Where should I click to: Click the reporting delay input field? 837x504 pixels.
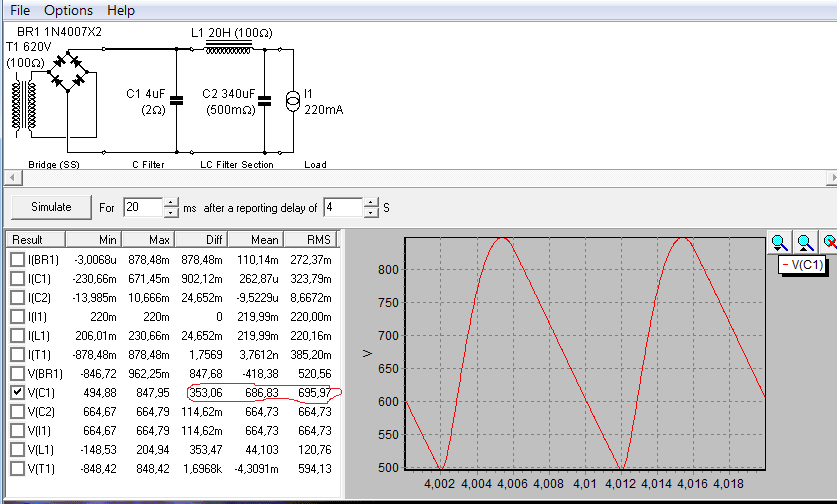click(x=343, y=208)
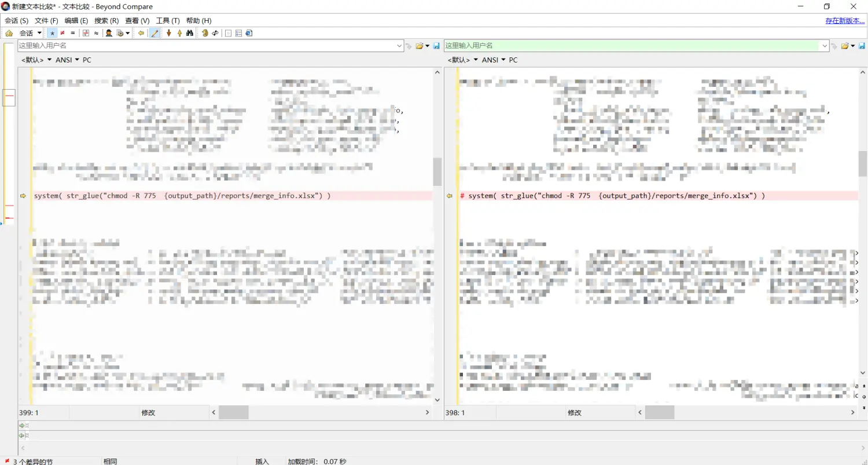Click the Swap sides icon
Image resolution: width=868 pixels, height=465 pixels.
click(215, 33)
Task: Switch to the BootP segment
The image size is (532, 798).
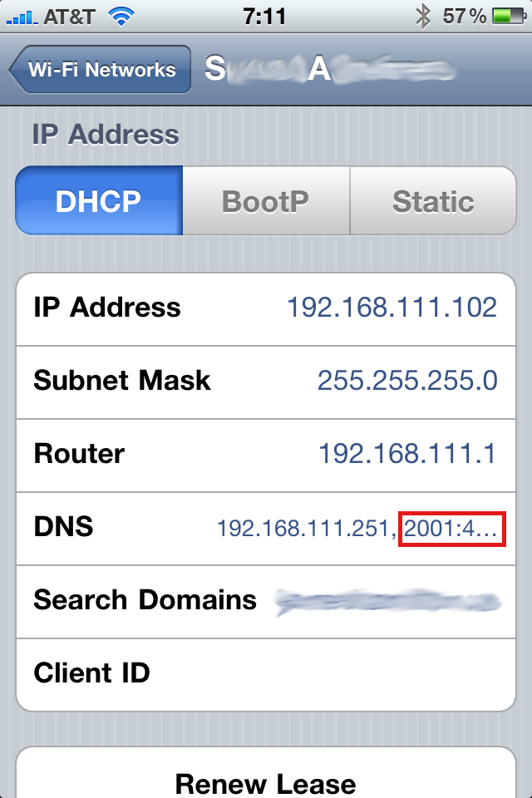Action: click(266, 200)
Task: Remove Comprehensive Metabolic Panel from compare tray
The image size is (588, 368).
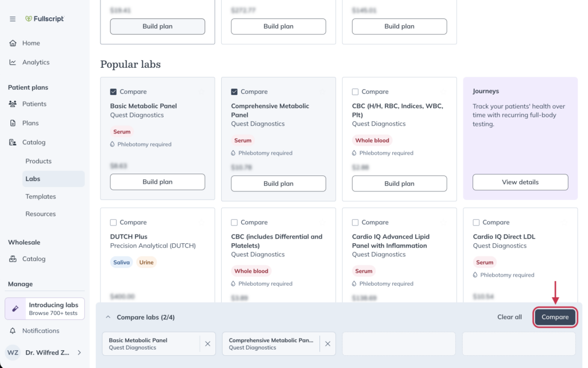Action: [327, 343]
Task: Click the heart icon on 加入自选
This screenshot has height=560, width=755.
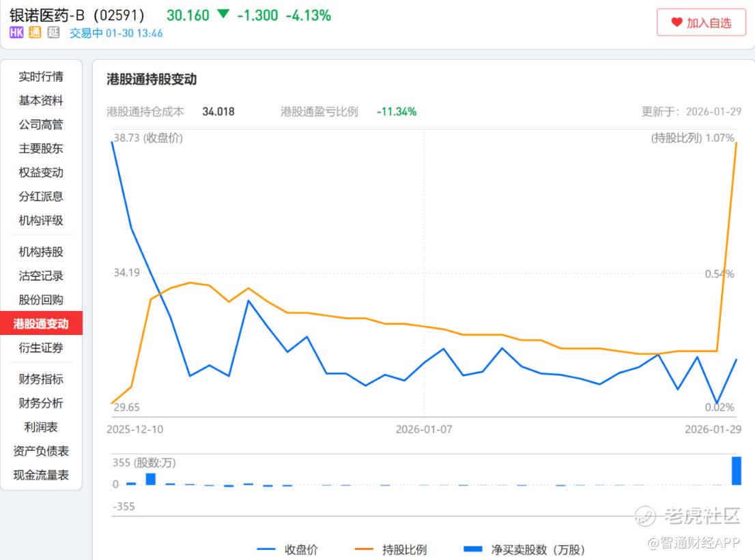Action: [676, 22]
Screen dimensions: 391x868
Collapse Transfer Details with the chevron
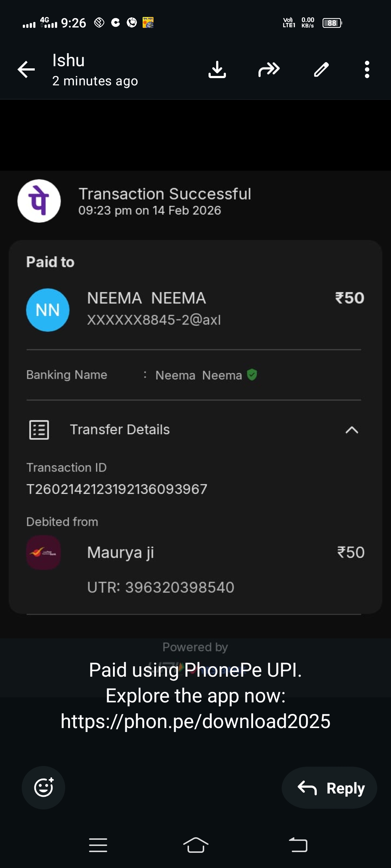click(352, 430)
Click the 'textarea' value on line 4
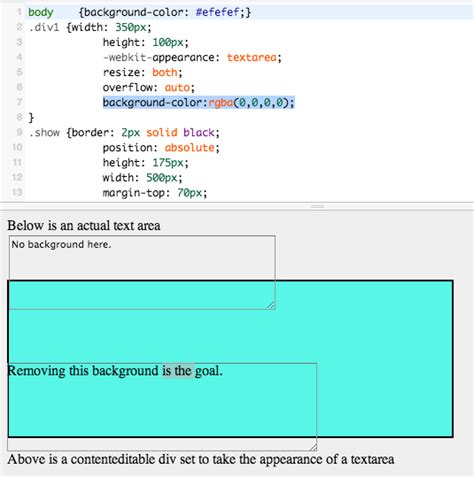 point(252,57)
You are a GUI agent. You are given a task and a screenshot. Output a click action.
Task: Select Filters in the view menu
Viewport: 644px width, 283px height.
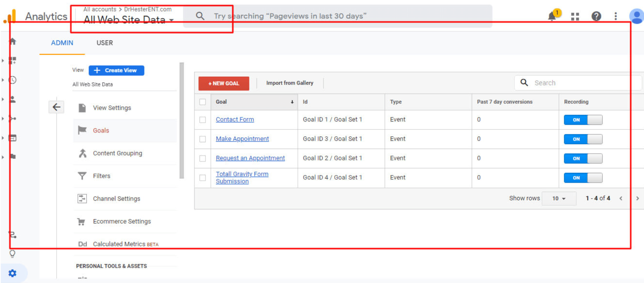tap(101, 176)
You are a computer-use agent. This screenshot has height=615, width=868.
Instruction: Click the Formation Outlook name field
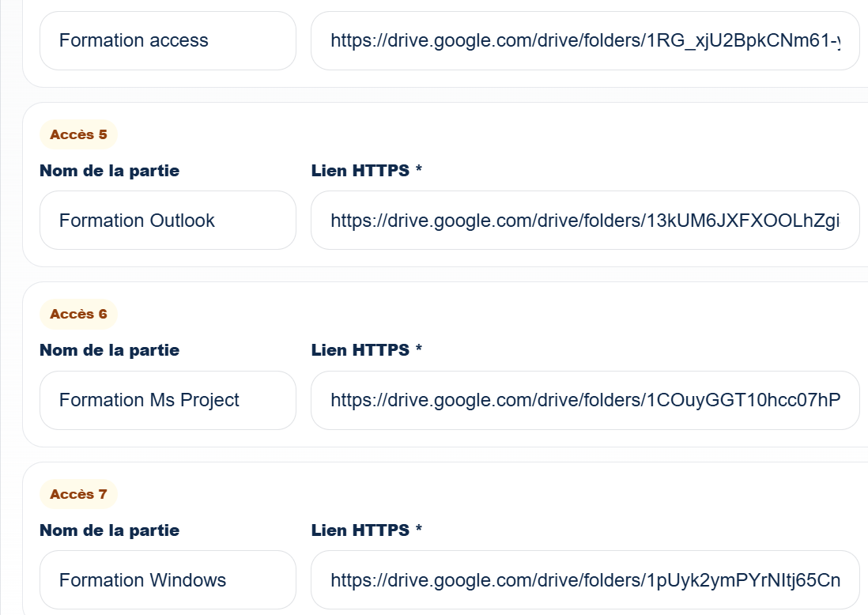coord(168,221)
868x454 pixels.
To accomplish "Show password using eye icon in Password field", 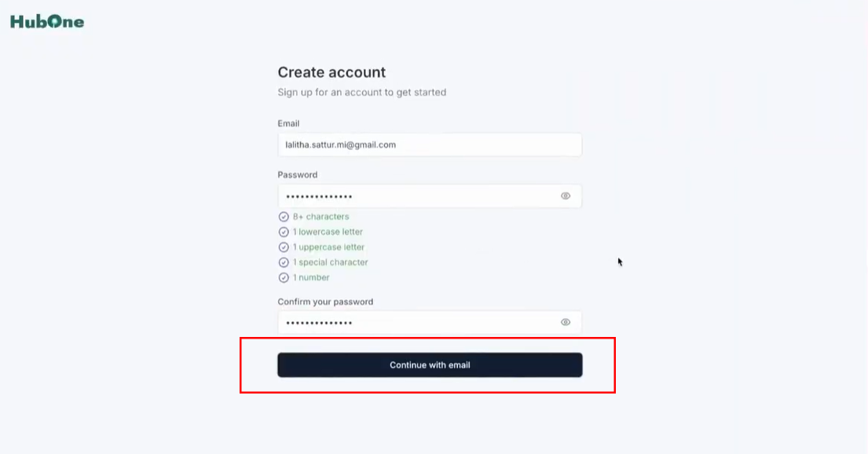I will tap(566, 196).
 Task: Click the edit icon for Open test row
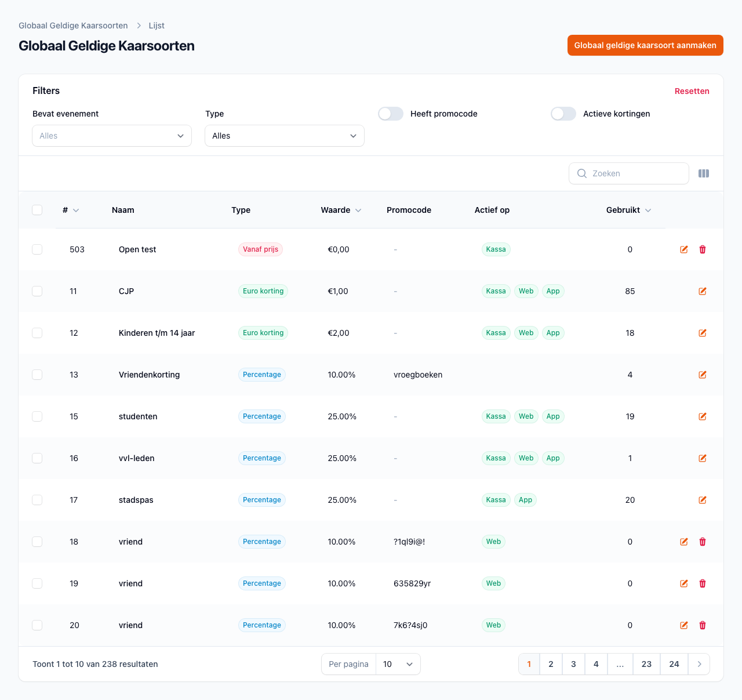click(684, 249)
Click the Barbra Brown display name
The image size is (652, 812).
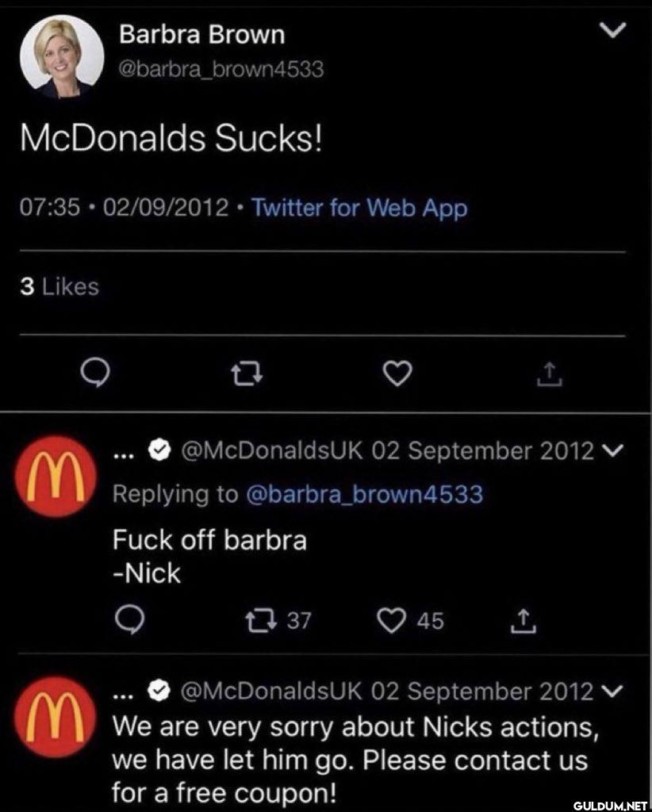(201, 35)
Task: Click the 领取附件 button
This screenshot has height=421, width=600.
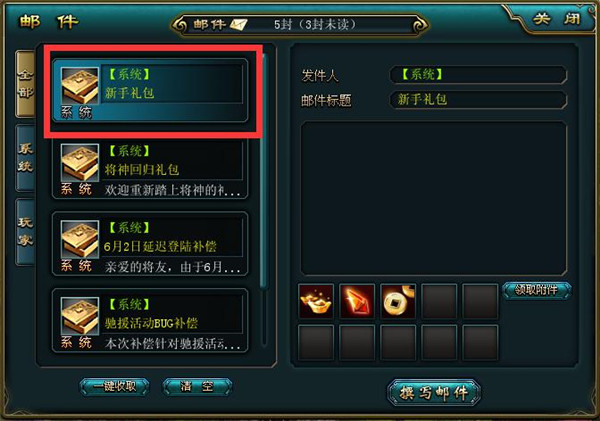Action: pos(537,290)
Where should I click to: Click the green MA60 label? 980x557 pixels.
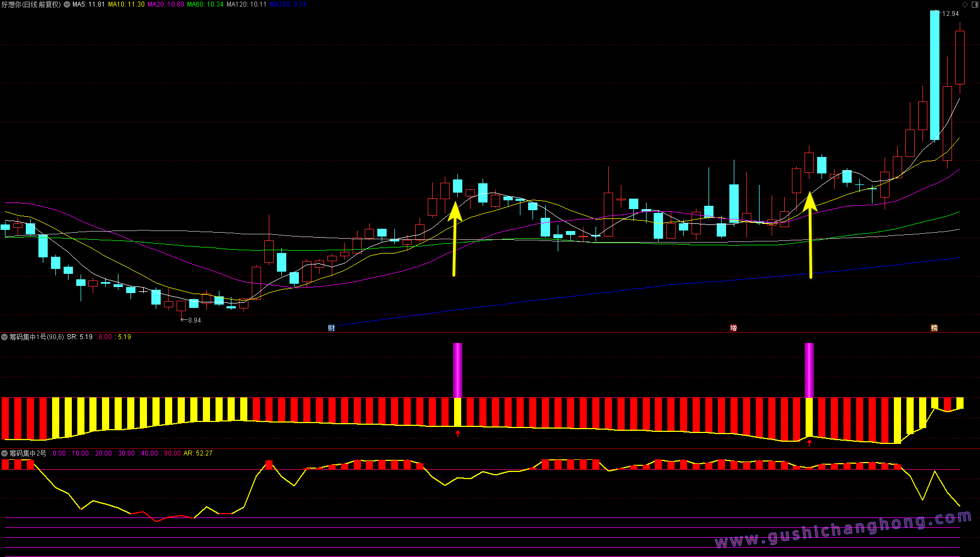pyautogui.click(x=205, y=4)
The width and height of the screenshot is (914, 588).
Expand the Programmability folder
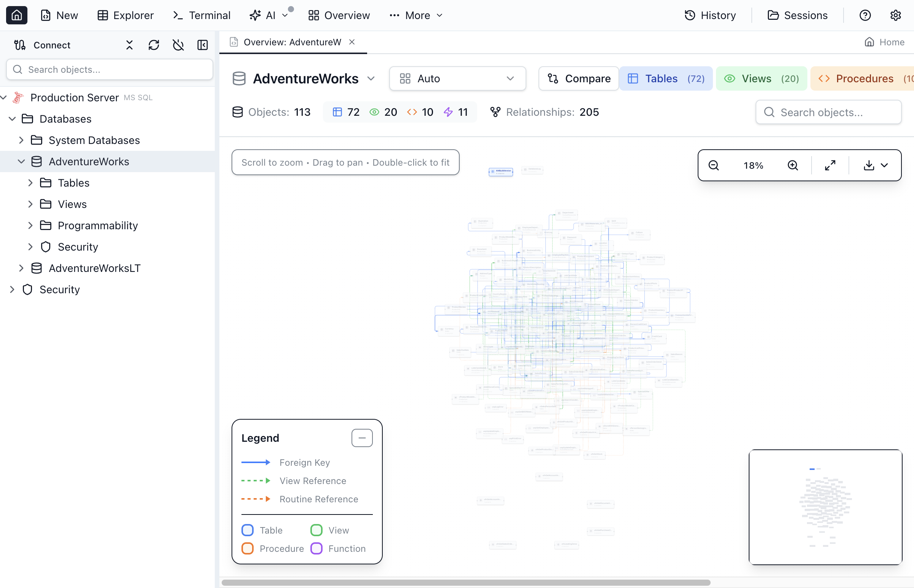[31, 226]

════════════════

== EXERCISE ==
Can you reproduce the lines above word for word, beginning with the line that contains "Task: Click the edit icon for Open test row" and continuing through the final line, with the pictures left out?

== EXERCISE RESPONSE ==
 Task: Click the edit icon for Open test row
click(684, 249)
Click the Barbra Brown display name
The image size is (652, 812).
(201, 35)
Task: Click the 领取附件 button
This screenshot has height=421, width=600.
Action: pos(537,290)
Where should I click to: Click the green MA60 label? 980x557 pixels.
pyautogui.click(x=205, y=4)
The width and height of the screenshot is (914, 588).
Expand the Programmability folder
[31, 226]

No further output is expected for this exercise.